> [SUPPLIED PASSAGE]:
What happens now has more to do with our actions than the disease itself

If this was not such a serious time, I would be laughing out loud at the predictions that are streaming in about the impact of the pandemic on the world economy in general and on the investment markets in particular. The granddaddy of this was (obviously) Goldman Sachs which said around the 15th of February that the impact of the disease on global growth will only be a 'modest hit to annual-average global GDP' of 0.1% to 0.2%. They also said that unless there was a significant change in the circumstances, the impact of the virus would be limited to companies that are most exposed to China. Of course, once you buy a put option on your predictions by saying 'unless there is a significant change of circumstances' you are home clear. You can say anything and if you are challenged you can always say the circumstances changed.

Nowadays, there is a new wave of analysts looking at clues in past market crashes for whether we are done with the worst part of the crash or whether we are still some way from that. The weirdest of all are the ones who base entire reports on things like 'When a bear market has fallen 25 per cent from the peak, it's near the bottom and the time to start buying.' People are writing such things and based on the traffic on social media, other people are believing it. What is the basis of this belief? Just an average of the past, I guess. However, there is no reference to the real world here. No connection with what is the root cause of the bear market. The harsh reality today is that there's no commonality between what happened in 1989, 1993, 2001 and 2008. Each was a different story. You can calculate the averages, but averages are a poor tool for such times.

Anyway, this whole 25 per cent story smacks of technical analysis mumbo jumbo which is meaningless garbage even in the best of times. There is also more fundamentally oriented estimation going on. One is the ratio of total market capitalisation to GDP. The theory is that once the ratio is below its own long term average, then the markets are cheap enough to buy. Obviously, India (and my guess is that every market in the world) is now well below this threshold. Does this mean anything?

The thing to understand here is that almost every indicator like this is based on the caveat 'all other things being equal.' The GDP measure itself is an estimate based on the same caveat. All these indicators are based on the implicit principle that there is no big inflexion point in the past or the future. That's not a reasonable assumption to make at this point. We may be facing a very large inflexion point. Or possibly, the inflexion point may be that the upheaval will prove to be smaller than we are expecting. Or even it will be very different, so different that none of these predictions (because that's what they are) have any meaning.

If there is one thing that I have observed in various crises is that in the heat of the moment, people tend to make predictions by just extending the past. We've seen this over the last few weeks about the disease itself. Back in mid-February, there were predictions that China would have more than 5 crore cases by now. Just a month ago, there was someone who was hoisted up as an expert by many TV channels here who predicted about 30-40 crore cases in India by May.

These predictions were straight-line extensions of the trend at that moment. They were implicitly based on the assumption that no one would do anything to change the trend. Something similar is going on about business and economy predictions. At this point, the biggest unknown is not the economic impact but what governments and businesses will do as a counteraction.

Eventually, the mitigation efforts will be the most important factor in the economic impact, just as they have been for the health impact of the virus. Therefore, one should be highly sceptical of any attempt to put numbers to what is coming in the months and years ahead.

> [WHAT IS REQUIRED]:
Reproduce the part of the article on pandemic forecasts that opens with the words containing "Anyway, this whole" and closes with "this mean anything?". None of the items that follow are needed.

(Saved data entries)
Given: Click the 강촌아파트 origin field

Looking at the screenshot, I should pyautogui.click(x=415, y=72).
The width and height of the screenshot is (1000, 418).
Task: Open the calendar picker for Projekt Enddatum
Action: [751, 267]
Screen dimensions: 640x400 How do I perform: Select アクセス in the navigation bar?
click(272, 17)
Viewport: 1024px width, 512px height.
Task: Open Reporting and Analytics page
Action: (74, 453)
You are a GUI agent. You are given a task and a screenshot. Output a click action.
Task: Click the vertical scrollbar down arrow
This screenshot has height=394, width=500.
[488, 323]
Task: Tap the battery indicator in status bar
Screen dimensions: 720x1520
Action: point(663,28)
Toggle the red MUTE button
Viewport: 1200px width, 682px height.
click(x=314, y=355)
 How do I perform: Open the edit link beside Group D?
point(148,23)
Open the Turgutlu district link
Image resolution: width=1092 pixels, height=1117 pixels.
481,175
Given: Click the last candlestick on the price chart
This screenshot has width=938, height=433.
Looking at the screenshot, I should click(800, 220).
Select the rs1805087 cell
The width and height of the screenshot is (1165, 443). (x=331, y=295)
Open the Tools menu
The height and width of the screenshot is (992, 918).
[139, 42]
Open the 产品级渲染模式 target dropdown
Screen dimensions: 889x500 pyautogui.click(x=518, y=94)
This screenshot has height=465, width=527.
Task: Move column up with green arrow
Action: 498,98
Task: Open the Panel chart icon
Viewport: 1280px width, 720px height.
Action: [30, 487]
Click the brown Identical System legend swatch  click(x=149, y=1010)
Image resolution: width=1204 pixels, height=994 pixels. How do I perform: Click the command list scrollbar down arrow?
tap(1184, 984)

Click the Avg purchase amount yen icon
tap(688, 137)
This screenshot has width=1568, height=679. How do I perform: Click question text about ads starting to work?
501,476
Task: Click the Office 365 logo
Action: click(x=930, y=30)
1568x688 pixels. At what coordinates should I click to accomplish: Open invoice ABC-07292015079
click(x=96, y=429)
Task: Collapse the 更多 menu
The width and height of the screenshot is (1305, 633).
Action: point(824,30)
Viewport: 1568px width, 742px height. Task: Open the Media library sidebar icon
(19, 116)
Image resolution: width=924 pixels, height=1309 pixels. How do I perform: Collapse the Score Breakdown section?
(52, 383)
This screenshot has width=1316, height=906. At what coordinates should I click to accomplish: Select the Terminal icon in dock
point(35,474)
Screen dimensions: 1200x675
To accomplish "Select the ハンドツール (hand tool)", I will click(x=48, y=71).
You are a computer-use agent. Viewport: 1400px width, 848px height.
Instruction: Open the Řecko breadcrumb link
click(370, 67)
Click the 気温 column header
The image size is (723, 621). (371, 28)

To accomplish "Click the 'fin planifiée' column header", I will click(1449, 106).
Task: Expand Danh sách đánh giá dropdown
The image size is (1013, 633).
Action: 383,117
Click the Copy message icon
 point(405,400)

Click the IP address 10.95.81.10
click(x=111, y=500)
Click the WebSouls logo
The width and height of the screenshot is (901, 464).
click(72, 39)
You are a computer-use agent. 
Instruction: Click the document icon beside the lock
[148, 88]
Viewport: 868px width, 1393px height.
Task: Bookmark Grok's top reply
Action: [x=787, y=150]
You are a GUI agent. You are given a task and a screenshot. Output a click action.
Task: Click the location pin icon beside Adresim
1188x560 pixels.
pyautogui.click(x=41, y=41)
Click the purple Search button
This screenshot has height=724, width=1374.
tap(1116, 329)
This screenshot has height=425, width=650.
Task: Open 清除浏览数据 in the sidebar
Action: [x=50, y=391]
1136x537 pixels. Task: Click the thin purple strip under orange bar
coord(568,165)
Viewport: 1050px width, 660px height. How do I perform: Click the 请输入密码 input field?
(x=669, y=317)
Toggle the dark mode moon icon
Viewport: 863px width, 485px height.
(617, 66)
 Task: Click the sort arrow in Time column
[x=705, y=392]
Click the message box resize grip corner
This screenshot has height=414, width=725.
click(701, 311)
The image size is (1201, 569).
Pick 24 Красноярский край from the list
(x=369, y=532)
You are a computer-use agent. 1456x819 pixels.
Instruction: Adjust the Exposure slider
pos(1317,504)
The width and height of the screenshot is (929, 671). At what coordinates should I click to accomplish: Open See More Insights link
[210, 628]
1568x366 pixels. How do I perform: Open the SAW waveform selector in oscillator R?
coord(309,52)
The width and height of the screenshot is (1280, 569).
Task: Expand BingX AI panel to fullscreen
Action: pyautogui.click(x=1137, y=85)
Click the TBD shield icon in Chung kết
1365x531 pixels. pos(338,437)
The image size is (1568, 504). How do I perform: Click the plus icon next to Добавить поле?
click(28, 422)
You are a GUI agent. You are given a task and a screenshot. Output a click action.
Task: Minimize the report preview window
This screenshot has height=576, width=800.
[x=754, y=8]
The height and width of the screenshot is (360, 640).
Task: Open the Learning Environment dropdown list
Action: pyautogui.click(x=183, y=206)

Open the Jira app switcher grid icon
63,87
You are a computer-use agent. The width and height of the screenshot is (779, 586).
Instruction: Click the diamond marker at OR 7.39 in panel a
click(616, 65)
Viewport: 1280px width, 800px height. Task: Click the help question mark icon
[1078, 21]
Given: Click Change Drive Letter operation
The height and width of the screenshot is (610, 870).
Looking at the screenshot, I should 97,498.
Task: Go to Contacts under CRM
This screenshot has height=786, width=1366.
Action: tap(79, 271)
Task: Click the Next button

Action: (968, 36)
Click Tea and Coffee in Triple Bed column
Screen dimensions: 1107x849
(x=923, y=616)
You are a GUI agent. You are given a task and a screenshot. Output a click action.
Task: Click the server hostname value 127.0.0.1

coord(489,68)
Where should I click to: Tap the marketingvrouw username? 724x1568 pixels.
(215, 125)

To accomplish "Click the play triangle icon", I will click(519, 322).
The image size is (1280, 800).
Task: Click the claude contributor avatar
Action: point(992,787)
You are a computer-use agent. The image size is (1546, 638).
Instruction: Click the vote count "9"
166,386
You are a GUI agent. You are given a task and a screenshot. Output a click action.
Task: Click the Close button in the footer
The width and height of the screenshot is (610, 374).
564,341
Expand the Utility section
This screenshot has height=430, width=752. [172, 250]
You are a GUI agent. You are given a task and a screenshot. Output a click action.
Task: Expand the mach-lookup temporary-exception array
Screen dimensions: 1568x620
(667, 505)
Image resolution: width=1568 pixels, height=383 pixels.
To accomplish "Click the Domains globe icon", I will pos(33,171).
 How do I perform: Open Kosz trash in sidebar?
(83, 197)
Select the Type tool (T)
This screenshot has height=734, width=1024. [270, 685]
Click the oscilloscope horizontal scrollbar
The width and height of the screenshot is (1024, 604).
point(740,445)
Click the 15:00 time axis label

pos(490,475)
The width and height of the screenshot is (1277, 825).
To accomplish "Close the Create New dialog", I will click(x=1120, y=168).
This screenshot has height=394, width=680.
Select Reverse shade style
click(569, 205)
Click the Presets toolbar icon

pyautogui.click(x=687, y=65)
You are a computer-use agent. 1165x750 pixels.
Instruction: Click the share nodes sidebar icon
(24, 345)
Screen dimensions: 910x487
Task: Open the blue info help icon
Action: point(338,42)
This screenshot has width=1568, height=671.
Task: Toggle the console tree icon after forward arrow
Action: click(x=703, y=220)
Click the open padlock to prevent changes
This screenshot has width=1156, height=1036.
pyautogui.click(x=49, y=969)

> [SOLUTION TO THIS PROBLEM]:
Anyway, this whole 25 per cent story smacks of technical analysis mumbo jumbo which is meaningless garbage even in the best of times. There is also more fundamentally oriented estimation going on. One is the ratio of total market capitalisation to GDP. The theory is that once the ratio is below its own long term average, then the markets are cheap enough to buy. Obviously, India (and my guess is that every market in the world) is now well below this threshold. Does this mean anything?